In the 1925 Year book Australia, which was released on 1 January that year, there is a feature article called The Chinese in Australia.
When the first Census in the colony of New South Wales was conducted in 1856, there were 1800 Chinese males and only six Chinese females (1806 Chinese in total). The figures on the Chinese in the subsequent seven Censuses are as follows: 1861, 12,986 Chinese males and two Chinese females (12,988 Chinese in total); 1871, 7203 Chinese males and twelve Chinese females (7220 Chinese in total); 1881, 10,141 Chinese males and 64 Chinese females (10,205 Chinese in total); 1891, 13,048 Chinese males and 109 Chinese females (13,157 Chinese in total); 1901, 10,003 Chinese males and 159 Chinese females (10,222 Chinese in total); 1911, 7942 Chinese males and 284 Chinese females (8226 Chinese in total); and 1921, 6903 Chinese males and 379 Chinese females (7282 Chinese in total).

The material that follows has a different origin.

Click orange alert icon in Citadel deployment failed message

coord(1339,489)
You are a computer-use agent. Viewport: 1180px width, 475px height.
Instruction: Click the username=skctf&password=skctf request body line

The declining trend in Chinese population between the years 1901 and 1921 was also reflected in the other States of Australia; in Victoria the Chinese population halved in its number, with only 6903 Chinese males and 379 Chinese females (7282 Chinese in total) recorded in the 1921 Census. In the same year, 16,011 Chinese males and 1146 Chinese females (17,157 Chinese in total) were recorded in the Census in Australia overall. Despite the great political turmoils in China after the fall of the last imperial dynasty in 1911, which would motivate the Chinese to seek new lives outside their homeland, Australia’s White Australia policy was successful in keeping them out in large numbers, when at the same time indentured labour of the Chinese and other “coloured” people was a valuable commodity in Australian economy to facilitate regional trade and to address the problem of labour shortages since the cessation of convict transportation from England in 1840.